Ich denk mir da oben, das wäre sicher schön zum zelten, aber Ich hab kein Wasser mehr. Zu meiner linken sehe Ich eine Berghütte auf meiner Karte, sogar mit Quelle. Aber irgendwie hab Ich keine Lust da hin zu gehen.
So mach Ich mich ohne Wasser unbedarft optimistisch daran die Ebene zu durchqueren und such mir meinen Weg zwischen Bäumen und Sträuchern den Hang hinauf. Und was soll Ich sagen, irgendwann hör Ich`s leise plätschern und finde einen unscheinbaren Wasserlauf, es ist Schmelzwasser was aus einem Schneefeld läuft. Was hab Ich ein Glück. Oder Vertrauen auf`s Glück haben.
hier links würde es zum Rifugio Le Serre gehen
Blick zurück
Als Ich den flachen und breiten, mit hohem Gras bewachsenen Kamm erreiche ist es bereits Nachmittag.

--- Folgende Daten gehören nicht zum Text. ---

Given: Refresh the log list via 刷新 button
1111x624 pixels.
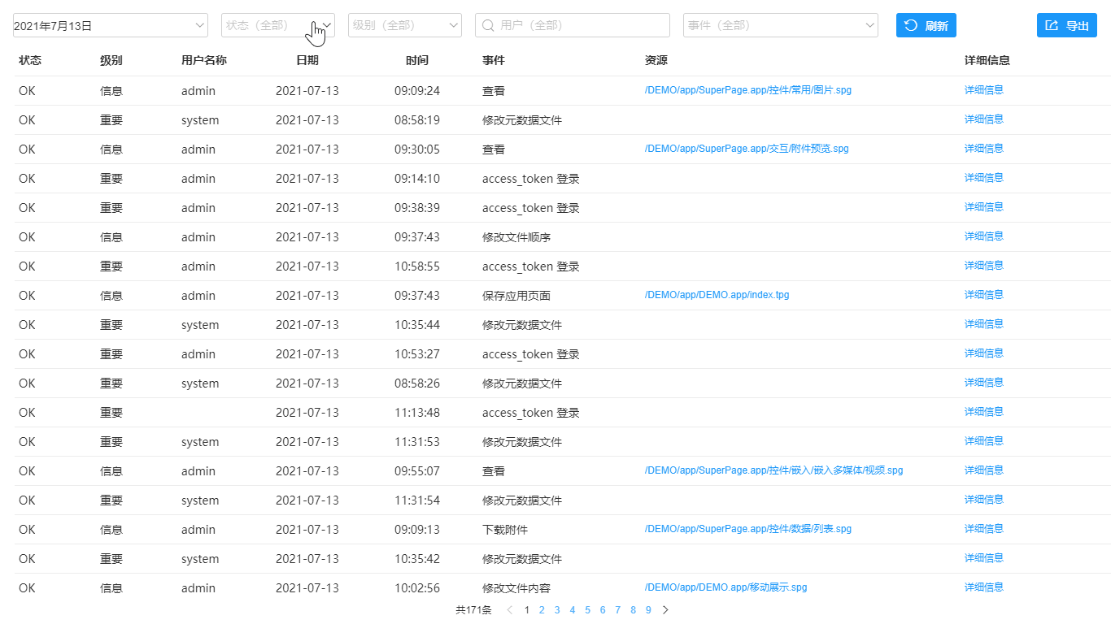Looking at the screenshot, I should point(926,25).
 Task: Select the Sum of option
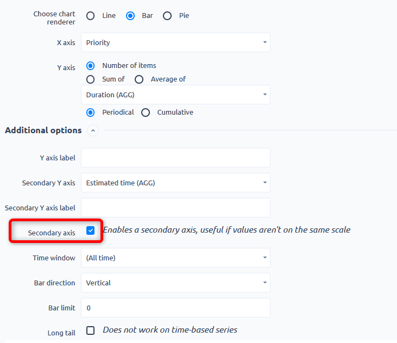(x=91, y=79)
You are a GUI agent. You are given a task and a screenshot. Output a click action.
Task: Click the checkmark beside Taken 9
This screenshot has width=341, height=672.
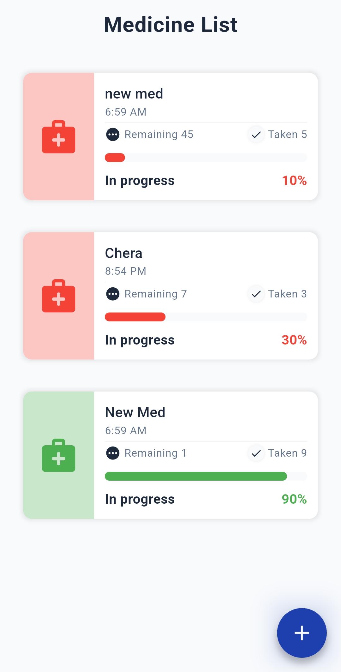coord(256,453)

Und hier gefällt es mir richtig gut. Wie erwartet kann Ich den See, den Lago di Campotosto im Süden sehen, im Osten wunderbare Berge die im Laufe des anbrechenden Abends immer wieder von den tiefhängenden Wolken freigegeben werden im im goldenen Licht der Abendsonne leuchten.
Zeltplatz 11
im hintergrund der Lago di Campotosto
So gut es mir hier gefällt, die Zeltplatzsuche gestaltet sich als etwas zäh, das Gras buckelig durchsetzt mit unzähligen Kuhfladen die sich fast symetrisch in kurzen regelmäßigen Abständen über die Wiese verteilen.
Blick direkt auf den See
Habs aber nach einigem auskundschaften doch noch hinbekommen einen "unbeflekten" Platz zu finden, gutes Augenmaß und präzises arbeiten war allerdings erforderlich um das Zelt zwischen den "Haufen" unterzubringen. Mit dem Ergebnis bin Ich`s zufrieden.